Extracted records
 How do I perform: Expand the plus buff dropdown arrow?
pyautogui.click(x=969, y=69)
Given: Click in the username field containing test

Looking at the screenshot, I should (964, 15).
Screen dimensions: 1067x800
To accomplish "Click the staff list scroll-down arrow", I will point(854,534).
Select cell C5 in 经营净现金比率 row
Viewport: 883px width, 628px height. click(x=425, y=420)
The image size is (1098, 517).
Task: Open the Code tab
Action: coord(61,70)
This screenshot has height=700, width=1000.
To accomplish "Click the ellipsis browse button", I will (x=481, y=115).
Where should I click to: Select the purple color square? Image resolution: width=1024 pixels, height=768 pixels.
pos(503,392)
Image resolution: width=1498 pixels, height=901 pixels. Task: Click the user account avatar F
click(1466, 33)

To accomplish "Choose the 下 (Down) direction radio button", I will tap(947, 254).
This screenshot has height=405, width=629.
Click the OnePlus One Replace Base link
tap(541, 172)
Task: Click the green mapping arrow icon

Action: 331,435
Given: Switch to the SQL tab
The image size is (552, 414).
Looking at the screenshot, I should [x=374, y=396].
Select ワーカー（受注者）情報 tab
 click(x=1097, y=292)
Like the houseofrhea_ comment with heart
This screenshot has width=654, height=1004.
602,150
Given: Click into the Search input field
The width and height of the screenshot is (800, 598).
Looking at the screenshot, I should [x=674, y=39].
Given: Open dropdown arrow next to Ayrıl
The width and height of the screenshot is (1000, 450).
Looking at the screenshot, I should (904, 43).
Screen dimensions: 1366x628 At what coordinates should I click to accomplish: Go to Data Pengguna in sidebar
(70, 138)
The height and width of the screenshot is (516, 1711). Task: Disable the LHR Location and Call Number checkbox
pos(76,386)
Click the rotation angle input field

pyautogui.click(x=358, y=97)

▶ [Task]:
Could you write out all the entries word for word?

▶ [Response area]:
 How do I perform: Expand the plus buff dropdown arrow?
pyautogui.click(x=969, y=69)
Given: Click in the username field containing test

Looking at the screenshot, I should (964, 15).
Screen dimensions: 1067x800
To accomplish "Click the staff list scroll-down arrow", I will point(854,534).
Select cell C5 in 经营净现金比率 row
Viewport: 883px width, 628px height. click(x=425, y=420)
The image size is (1098, 517).
Task: Open the Code tab
Action: coord(61,70)
This screenshot has height=700, width=1000.
To accomplish "Click the ellipsis browse button", I will (x=481, y=115).
Where should I click to: Select the purple color square? Image resolution: width=1024 pixels, height=768 pixels.
pos(503,392)
Image resolution: width=1498 pixels, height=901 pixels. Task: Click the user account avatar F
click(1466, 33)

To accomplish "Choose the 下 (Down) direction radio button", I will tap(947, 254).
This screenshot has height=405, width=629.
Click the OnePlus One Replace Base link
tap(541, 172)
Task: Click the green mapping arrow icon

Action: 331,435
Given: Switch to the SQL tab
The image size is (552, 414).
Looking at the screenshot, I should [x=374, y=396].
Select ワーカー（受注者）情報 tab
 click(x=1097, y=292)
Like the houseofrhea_ comment with heart
This screenshot has width=654, height=1004.
602,150
Given: Click into the Search input field
The width and height of the screenshot is (800, 598).
Looking at the screenshot, I should [x=674, y=39].
Given: Open dropdown arrow next to Ayrıl
The width and height of the screenshot is (1000, 450).
Looking at the screenshot, I should (904, 43).
Screen dimensions: 1366x628 At what coordinates should I click to accomplish: Go to Data Pengguna in sidebar
(70, 138)
The height and width of the screenshot is (516, 1711). Task: Disable the LHR Location and Call Number checkbox
pos(76,386)
Click the rotation angle input field

pyautogui.click(x=358, y=97)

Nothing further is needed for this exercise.